At the weekend Jack O’Connor, president of SIPTU and the Irish Congress
of Trade Unions, said Ruairí Quinn of the Labour Party was "completely
wrong in his call for closing down Fás".
Mr Quinn had made his comments after the Department of Education
confirmed the last round of European social funding (2000-2006) worth
€57m had been withheld and the next tranche (2007-2013), worth €211m is
frozen, pending an audit of how Fás spent the money.
A major part of this was the CDP, which was focused on programmes for
workers who wanted to up-skill.
The commission has already said Ireland had "serious questions to
answer" in how Fás paid out money to a multitude of private companies to
provide training.
Since 2004 SIPTU College received €2.06m from Fás under the CDP. ICTU
was paid €2.46m. In 2008 alone SIPTU College was paid €862,644 and ICTU
received €1,338,064.
These figures werepublished by website The Story.ie.
A spokesman for Mr O’Connor said the SIPTU president was speaking about
the employment position generally and the European audit was not
something on which SIPTU would comment.
On Friday a statement from this spokesman said that "rowing in with the
populist demonisation of Fás is a poor substitute for visionary and
innovative policy-making in response to the most serious economic and
social challenge this society has faced for many decades".

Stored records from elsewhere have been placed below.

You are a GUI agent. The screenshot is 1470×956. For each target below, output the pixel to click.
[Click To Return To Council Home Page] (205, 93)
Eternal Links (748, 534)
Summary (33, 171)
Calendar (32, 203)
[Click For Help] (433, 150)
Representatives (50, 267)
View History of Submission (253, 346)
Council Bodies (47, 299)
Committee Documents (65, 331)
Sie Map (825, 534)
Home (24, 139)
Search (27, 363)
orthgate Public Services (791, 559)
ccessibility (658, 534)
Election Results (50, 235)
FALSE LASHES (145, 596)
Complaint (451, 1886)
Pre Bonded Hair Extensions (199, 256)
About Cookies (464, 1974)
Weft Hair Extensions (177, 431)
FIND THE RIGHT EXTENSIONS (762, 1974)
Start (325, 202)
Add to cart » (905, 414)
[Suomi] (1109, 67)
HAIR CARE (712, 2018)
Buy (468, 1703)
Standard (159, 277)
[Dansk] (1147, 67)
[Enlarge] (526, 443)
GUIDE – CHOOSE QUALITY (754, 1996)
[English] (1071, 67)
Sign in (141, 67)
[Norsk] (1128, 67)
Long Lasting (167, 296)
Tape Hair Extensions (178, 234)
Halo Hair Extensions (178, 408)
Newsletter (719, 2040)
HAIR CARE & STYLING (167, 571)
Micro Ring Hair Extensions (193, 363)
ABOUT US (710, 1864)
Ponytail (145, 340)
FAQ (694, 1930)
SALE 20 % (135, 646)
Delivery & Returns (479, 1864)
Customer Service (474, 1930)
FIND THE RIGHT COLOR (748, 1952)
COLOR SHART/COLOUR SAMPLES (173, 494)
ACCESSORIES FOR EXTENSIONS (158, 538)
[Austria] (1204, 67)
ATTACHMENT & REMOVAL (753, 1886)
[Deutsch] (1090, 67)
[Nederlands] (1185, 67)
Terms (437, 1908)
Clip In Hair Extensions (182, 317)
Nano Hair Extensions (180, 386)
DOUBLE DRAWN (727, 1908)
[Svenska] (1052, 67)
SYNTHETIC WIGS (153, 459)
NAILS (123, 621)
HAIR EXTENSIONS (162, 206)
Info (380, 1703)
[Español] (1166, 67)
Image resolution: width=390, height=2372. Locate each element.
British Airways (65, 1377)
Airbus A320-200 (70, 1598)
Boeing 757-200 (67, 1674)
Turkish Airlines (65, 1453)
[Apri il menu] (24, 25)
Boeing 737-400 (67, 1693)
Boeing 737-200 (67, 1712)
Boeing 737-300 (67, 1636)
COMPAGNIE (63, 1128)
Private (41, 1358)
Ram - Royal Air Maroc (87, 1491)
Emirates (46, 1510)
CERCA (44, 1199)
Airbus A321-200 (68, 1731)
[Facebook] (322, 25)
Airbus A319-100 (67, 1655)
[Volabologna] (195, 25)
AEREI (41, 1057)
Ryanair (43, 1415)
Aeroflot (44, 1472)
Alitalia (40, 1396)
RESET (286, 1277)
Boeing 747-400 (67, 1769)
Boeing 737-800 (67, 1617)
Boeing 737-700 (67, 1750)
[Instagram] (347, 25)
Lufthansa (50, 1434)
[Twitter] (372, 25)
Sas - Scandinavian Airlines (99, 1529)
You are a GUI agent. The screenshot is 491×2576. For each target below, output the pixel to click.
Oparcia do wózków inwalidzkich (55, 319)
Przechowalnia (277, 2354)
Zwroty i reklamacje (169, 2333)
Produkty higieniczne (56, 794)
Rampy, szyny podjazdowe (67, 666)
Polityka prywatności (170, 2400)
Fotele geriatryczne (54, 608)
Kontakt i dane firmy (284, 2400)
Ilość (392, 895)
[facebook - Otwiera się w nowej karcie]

Yesterday, Mr O’Connor spoke on RTÉ’s This Week programme and pulled
back from his initial assertion. He said while he believed Fás should
remain in place, his comments on Mr Quinn’s position were based on the
need to channel resources to create employment.
"There are problems with Fás and there are problems that are capable of
being overcome and that are being overcome," he said.
An internal audit of how the CDP was spent is due to be presented to the
board of Fás this week. This audit is understood to say that up to 15%
of programmes that received money under the CDP should not be put
forward for European Social Fund claims.